Vary the Intensity of Your Winter Workouts
Running fitness is majorly affected by how you combine intensity and frequencies of running sessions each week. You can also shuffle between hard and easy runs to make the most of all your effort. A typical holiday week should comprise of at least three designated hard runs. These three hard runs should be mixed with easy and slow runs during the rest of the week. Take a day off when you feel the need so as not to tear any muscle.
Let Your Muscles Recover
It’s normal to experience tired calf muscles and thighs after a long run, especially during the busy holidays when you have too much going on in life. Dancing the night away and running in the morning can make you even more tired for your next big run after the holidays.
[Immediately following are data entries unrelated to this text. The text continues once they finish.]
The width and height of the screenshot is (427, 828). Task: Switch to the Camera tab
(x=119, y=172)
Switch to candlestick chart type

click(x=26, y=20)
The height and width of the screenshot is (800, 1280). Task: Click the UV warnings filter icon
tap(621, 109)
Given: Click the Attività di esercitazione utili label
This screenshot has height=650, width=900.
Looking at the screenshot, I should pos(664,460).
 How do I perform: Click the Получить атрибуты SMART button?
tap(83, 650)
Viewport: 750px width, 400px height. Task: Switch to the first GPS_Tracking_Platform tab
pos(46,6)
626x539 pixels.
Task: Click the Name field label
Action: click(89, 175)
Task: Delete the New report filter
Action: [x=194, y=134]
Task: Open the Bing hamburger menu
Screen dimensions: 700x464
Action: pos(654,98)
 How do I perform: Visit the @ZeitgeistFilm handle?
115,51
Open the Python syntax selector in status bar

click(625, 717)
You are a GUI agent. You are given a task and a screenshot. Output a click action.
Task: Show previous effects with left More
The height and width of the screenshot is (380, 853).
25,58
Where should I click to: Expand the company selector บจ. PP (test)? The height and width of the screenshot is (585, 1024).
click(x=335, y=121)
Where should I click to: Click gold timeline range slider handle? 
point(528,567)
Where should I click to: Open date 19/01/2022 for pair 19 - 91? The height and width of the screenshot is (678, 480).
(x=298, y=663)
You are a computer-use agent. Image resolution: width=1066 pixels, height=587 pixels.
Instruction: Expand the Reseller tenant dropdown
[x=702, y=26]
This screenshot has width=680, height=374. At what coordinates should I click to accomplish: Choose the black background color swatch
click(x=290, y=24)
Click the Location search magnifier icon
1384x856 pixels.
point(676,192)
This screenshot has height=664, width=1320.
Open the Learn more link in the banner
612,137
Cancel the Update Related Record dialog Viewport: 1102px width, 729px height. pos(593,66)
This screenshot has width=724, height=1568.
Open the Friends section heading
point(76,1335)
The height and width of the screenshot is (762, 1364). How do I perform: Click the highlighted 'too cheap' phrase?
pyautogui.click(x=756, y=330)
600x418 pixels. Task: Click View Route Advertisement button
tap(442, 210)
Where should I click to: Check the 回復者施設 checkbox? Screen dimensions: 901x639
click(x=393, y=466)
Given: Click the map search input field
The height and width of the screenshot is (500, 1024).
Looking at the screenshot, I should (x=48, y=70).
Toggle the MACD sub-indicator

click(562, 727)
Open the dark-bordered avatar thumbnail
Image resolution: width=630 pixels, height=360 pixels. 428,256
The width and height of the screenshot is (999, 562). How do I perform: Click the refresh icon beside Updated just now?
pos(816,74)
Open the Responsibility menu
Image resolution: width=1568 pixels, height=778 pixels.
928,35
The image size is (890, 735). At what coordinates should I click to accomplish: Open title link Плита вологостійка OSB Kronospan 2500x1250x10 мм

Although you don’t need to wait too much for your next workout, allowing your body some rest is important during the holiday season. Rolling to stretch your muscles will help to loosen up sore and right muscles.
Training with a group of friends and fellow runners is not only motivational but also helps to keep the competitive spirit alive. However, during the holidays, you should rely on your passion to be ready for your next run. This is why it is an ideal time to set your own training program to squeeze in commitments such as parties, dinners and important events. If that’s your only social outlet, find a running partner who can run with you in the cold or have a workout session. However, if you really wish to maximize your time during the busy cold season, train alone to get the most out of your workouts.
Plan your runs, workouts and diets. Group training sessions will require greater time and may not fit perfectly into your busy holiday schedule.
Outdoor runs and bike rides are risky in the freezing cold. If it’s raining, you may get injured or require special gear to keep yourself warm. Choosing workout clothing and driving to the gym is troublesome for athletes who don’t want to waste precious holiday time getting ready for a training session.
The whole process becomes even laborious for athletes who live in stormy weather conditions. Arranging multiple layers of clothing and then removing them later for washing all the gear once you are done with the workout is a little too much to do during the holidays. Moreover, stop signs and traffic lights can take most of your valuable time before you even begin your workout.
It is always a great idea to designate a corner in your home where you can do most of your stretching. A little warm-up before an interval training session is a great idea for maintaining an exercise routine even in the busy holiday season.
Marathon training regimens depend and vary according to the level of every individual runner. A runner preparing for his first marathon would train differently than a professional runner. Choose how you want to maximize your time this holiday season by taking up healthy eating and exercising options. But don’t forget to have a great time this winter, because that’s what the holiday season is actually about.